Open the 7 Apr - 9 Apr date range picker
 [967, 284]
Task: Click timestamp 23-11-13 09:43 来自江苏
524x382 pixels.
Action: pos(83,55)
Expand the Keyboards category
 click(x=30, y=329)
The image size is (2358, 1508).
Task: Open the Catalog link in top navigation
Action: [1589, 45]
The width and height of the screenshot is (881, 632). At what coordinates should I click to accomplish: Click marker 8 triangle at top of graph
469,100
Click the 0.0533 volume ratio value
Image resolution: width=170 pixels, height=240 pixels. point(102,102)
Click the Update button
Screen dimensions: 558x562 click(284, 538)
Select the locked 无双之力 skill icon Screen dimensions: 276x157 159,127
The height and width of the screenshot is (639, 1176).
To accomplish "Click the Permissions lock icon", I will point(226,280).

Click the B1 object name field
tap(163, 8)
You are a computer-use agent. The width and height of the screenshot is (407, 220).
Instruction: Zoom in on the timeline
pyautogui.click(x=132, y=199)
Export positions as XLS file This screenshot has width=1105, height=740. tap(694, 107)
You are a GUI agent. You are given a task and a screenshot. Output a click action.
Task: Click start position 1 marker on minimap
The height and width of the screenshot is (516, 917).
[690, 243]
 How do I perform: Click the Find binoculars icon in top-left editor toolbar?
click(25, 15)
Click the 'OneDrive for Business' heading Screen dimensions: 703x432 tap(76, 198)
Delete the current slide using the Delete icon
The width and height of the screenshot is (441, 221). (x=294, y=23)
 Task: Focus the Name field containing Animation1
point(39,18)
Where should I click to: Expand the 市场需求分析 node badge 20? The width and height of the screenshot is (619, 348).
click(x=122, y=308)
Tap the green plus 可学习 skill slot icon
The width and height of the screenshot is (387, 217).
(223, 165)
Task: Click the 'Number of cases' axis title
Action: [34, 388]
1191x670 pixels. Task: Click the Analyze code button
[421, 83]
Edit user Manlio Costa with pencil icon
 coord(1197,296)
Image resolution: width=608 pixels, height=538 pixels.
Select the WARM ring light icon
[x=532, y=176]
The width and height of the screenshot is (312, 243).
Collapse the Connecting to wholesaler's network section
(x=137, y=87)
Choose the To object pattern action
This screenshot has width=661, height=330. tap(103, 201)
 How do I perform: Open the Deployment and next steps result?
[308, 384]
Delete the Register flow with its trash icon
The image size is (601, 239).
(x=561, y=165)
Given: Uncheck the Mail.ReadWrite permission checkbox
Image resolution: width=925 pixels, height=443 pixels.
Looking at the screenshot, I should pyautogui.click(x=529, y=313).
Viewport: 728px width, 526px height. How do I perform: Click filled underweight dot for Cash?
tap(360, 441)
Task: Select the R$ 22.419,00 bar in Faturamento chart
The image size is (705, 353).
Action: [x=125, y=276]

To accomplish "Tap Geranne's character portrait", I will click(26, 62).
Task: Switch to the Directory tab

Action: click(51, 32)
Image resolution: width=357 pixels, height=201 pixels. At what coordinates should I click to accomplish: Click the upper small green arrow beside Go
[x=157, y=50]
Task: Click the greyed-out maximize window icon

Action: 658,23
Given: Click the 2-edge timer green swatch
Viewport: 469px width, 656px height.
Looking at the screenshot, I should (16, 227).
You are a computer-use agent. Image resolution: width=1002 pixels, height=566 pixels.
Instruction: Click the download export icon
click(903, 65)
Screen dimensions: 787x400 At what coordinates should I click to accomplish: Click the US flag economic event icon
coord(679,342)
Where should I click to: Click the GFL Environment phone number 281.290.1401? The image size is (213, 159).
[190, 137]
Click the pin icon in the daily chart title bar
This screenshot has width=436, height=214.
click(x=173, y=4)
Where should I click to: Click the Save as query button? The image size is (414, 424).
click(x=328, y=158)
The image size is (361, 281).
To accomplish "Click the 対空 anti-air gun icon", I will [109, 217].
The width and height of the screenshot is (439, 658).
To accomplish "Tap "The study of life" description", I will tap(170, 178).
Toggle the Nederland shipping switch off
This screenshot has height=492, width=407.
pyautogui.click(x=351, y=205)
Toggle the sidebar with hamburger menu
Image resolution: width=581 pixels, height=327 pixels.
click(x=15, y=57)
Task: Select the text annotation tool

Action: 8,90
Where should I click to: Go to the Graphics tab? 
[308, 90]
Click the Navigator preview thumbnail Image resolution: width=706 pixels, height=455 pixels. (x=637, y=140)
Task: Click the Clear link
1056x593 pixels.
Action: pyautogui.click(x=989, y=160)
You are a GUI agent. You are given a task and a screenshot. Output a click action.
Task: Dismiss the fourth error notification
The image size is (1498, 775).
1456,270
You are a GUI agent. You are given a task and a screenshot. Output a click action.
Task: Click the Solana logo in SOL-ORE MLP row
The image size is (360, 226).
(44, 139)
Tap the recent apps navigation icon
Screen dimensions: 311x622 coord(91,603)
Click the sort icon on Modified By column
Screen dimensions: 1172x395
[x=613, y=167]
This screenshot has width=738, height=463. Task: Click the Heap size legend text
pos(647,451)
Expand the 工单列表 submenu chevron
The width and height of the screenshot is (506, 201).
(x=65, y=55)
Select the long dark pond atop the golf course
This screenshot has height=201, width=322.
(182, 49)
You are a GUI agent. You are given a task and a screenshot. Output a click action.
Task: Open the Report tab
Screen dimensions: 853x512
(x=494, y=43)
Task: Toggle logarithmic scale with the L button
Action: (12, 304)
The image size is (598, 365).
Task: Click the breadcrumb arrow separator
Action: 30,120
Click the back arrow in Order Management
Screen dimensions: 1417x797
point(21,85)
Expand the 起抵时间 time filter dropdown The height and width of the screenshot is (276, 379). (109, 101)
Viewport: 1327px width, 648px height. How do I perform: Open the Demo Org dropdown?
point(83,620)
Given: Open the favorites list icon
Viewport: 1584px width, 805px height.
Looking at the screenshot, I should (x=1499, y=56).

The request
Copy out the lines from the one containing "Image resolution: width=608" through the one containing "This screenshot has width=661, height=330.", word for word.

Expected answer
Image resolution: width=608 pixels, height=538 pixels.
Select the WARM ring light icon
[x=532, y=176]
The width and height of the screenshot is (312, 243).
Collapse the Connecting to wholesaler's network section
(x=137, y=87)
Choose the To object pattern action
This screenshot has width=661, height=330. tap(103, 201)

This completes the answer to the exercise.